It’s no secret that cyber attacks today are more frequent and in many cases more damaging than ever before. Enterprise companies, banking institutions, and other organizations of all types are rightfully reevaluating their existing security measures in this new era of cyber threats. Adding to the urgency, the Biden administration is pressing US infrastructure owners as well as the private sector to boost their cybersecurity measures and take stronger action to protect themselves and their customers, partners and employees.
In recent years, and especially since the Covid-19 pandemic sent workers around the world home from their offices in early 2020, many companies have relied heavily on VPNs as a primary component of their security strategy. VPNs do solve the immediate need of allowing remote workers to connect to corporate systems; however, time has shown they are not a strong or stable solution for preventing cyberattacks. Beyond security concerns around VPNs, they are also difficult to scale, lagging in performance speeds and challenging for many users and employees to use.
Besides replacing their VPNs with a more secure and effective connectivity solution, there are a number of steps companies can take to ensure their workforce is protected against looming cyber threats. First is to recognize that strong cybersecurity involves all stakeholders at all levels of the company. From bolstering your actual systems to educating each employee about security policies, cybersecurity needs to be a company priority, not just an IT one.
How to prepare for increasing cyberattacks
In order to defend themselves against today’s cyber threats, organizations, quite frankly, need to prepare for the worst. As already noted, attacks are growing and businesses of all sizes are being targeted, so now more than ever, companies must take action to protect their valuable assets. By taking the following actions, organizations and their employees can mount a formidable cyber defense.
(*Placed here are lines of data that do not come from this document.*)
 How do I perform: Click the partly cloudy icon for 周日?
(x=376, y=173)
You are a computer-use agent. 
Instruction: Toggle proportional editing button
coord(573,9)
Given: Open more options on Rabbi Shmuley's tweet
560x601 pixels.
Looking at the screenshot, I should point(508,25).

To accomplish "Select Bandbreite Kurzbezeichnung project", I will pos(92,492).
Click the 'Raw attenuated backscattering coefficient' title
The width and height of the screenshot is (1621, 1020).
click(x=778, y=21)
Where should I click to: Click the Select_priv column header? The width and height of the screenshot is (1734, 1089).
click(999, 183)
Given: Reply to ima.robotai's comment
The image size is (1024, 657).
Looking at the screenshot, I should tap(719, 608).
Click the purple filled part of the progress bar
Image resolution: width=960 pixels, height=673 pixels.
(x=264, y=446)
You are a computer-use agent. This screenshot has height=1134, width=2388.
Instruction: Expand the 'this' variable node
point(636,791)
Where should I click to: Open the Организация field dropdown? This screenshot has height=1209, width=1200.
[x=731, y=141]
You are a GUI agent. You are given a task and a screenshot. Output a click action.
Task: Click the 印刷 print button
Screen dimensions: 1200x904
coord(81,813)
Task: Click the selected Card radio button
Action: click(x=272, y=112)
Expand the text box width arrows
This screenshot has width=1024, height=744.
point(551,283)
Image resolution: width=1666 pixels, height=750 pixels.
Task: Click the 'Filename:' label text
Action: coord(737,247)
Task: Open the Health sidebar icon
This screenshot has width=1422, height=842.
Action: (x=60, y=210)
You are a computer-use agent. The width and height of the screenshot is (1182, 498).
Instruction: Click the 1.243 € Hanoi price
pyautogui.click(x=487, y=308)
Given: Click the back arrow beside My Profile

1. Have an incident response plan in place
An incident response plan is a living document that IT and cybersecurity professionals can consult in times of need. This plan should be frequently updated to include new types of cyber attacks as well as an up-to-date list of potentially vulnerable assets. The best way to prevent attacks is to have a plan in place – and to regularly practice that plan. If a breach ever does occur, its details and the lessons learned should be added to the incident response plan to prevent similar situations from happening again.
2. Educate employees on cyber-safety practices
Even if your company has best-of-class security solutions in place, employee negligence or simple carelessness can easily lead to breaches. Expectations of digital security practices should be a continual dialogue among the entire organization at all levels.
Explaining the significance of cybersecurity threats is a great way to help enforce digital safety among a workforce. Organizations should encourage each individual employee to monitor their devices and report any suspicious activity, regardless of the perceived threat level. Especially in hybrid/remote work environments, it is crucial to ensure employees understand that all security measures implemented in the workplace also apply to remotely-used devices.
Lastly, when hacks and cyber attacks are successfully thwarted, be sure to share these achievements to further highlight the importance and effectiveness of digital diligence.
3. Integrate Zero-trust with existing security models
For companies who are not yet ready to disconnect their VPN, it is possible to increase security by adding zero-trust access to existing systems.
Whereas VPNs conduct only a single authentication check and then provide access to the entire network, the zero trust model continuously authorizes user identities and connects them only to applications and resources rather than the network itself. With the combined zero trust/VPN approach, organizations can gain substantial security benefits without a large change to their infrastructure.
Whether they are augmenting or fully replacing their VPNs, organizations should be moving in the direction of zero trust access. By eliminating transitive trust and continuously identifying and authenticating every device, zero trust provides a higher level of security than the traditional perimeter approach and enables businesses to securely connect all users to their working environments, regardless of location. In a world whose workforce is only becoming more distributed, the time to begin adopting zero trust is now.
The list of successful cyberattacks sadly grows each week, and there are few signs this scourge will abate anytime soon. But if organizations take the time to develop, practice and execute security plans, educate employees across all levels, and update existing cybersecurity architecture with more modern technologies, corporate data and assets will be significantly harder to hack. The best way to succeed in the fight against cybercrime and data breaches is to prepare for them before they happen.